The trailer for the Deadpool movie came out this week. I will probably be going to see this film, so I've been hopeful it'll be good. I'm not expecting "gets a lot of probably undeserved Oscar buzz" good like The Dark Knight*. I'll be quite happy with something that makes me laugh, has a relatively coherent story, and in general, doesn't suck. At least the people involved (especially Ryan Reynolds) seem invested in the project. Of course, Nic Cage seemed invested in the Ghost Rider movies, and that didn't work out terribly well, so fingers crossed.
Early indications are, not too shabby. The humor is there, the fight scenes and violence don't look bad. I expect them to get a lot of mileage out of the healing factor, both in terms of the punishment they can deal out to 'Pool, and how creative he'll get with the violence. I'm not the biggest fan of the Joe Kelly run, which is what this seems to draw heavily from, but it was the logical choice under the circumstances. Certainly they weren't going to be basing it off Cable/Deadpool or Agent X.

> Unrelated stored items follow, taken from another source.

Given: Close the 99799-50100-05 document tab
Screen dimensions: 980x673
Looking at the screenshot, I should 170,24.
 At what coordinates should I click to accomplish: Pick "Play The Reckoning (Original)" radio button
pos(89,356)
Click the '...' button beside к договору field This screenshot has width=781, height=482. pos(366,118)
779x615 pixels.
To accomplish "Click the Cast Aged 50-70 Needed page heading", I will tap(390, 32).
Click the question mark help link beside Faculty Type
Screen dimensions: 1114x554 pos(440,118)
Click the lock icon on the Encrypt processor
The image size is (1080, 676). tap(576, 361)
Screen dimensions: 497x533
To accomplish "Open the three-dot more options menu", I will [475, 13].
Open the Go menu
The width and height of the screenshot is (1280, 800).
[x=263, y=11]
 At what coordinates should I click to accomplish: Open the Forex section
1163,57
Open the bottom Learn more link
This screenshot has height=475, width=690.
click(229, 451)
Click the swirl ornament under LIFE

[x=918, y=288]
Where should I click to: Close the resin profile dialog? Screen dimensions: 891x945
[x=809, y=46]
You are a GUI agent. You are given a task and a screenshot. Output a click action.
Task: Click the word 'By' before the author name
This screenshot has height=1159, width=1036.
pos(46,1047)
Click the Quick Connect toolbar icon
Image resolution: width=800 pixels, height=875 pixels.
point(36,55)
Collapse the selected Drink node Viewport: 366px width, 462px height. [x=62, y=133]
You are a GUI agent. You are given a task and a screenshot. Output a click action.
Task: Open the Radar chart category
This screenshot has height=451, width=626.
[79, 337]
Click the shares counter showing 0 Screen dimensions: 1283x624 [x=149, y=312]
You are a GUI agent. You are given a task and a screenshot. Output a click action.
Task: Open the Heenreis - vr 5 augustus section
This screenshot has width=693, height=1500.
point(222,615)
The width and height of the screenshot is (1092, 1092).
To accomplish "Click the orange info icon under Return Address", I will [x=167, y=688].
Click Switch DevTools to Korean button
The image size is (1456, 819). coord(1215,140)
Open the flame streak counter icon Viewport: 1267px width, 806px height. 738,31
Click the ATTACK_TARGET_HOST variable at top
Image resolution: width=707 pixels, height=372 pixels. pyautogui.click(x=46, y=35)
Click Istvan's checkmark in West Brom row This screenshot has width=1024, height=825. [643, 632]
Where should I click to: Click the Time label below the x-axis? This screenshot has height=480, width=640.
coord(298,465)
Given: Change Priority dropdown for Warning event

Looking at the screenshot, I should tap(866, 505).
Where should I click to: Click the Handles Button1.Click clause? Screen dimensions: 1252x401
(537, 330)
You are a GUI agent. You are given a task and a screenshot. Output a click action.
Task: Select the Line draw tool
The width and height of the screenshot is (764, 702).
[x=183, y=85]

I'm a little concerned about actually using X Gonna Give It to Ya for a fight scene, but it sort of matches Deadpool, in that it's a bit of a dated reference, and possibly also trying too hard. It isn't like I don't enjoy listening to that song sometimes. By the same token, of course the fights have lots of flips and slow-mo. I'm curious whether they'll make some joke about the slow-motion partway through the film. Hard to say.
I am hoping there'll be some sort of decent emotional core to the film. Deadpool does have that, beneath the references, and the swords, and the crayyyyyy-ziness. He's a guy who has had a profoundly crappy hand dealt to him, and unlike a lot of super-heroes, he can't just turn around and use it to help others. Instead, he takes a lot of his pain out on others, because he feels the world owes him, while using his insanity as sort of a defense mechanism. Play it as a joke, to the point people just get disgusted, rather than sympathetic, and you can pretend the pain isn't there (or use it to feed in a feeling of being persecuted). What mitigates this slightly, and keeps him from being a villain, is he a) typically kills actual bad people, rather than puppies and orphans, and b) those times where he gets past all that, and actually does the right thing. Wade can and does help people, he just can't always get past his own personal issues (some of which are entirely justified) to do it. But the potential is there, and hopefully the movie does something with that, elevates itself beyond your basic "revenge" plot. Crap, I need to be saving this stuff for his entry on the Supplemental Favorite Marvel Characters list**.
* Though I feel like there's a backlash against the Nolan films in certain sectors of the Internet these days. Which is fine, they weren't exactly my ideal Batman films either - Mask of the Phantasm is still the closest we've gotten to that - it's just a shift from a few years ago, when people held those movies up like they were Citizen Kane or something.
** And now you know 2 of the 8 characters that are gonna be on that list.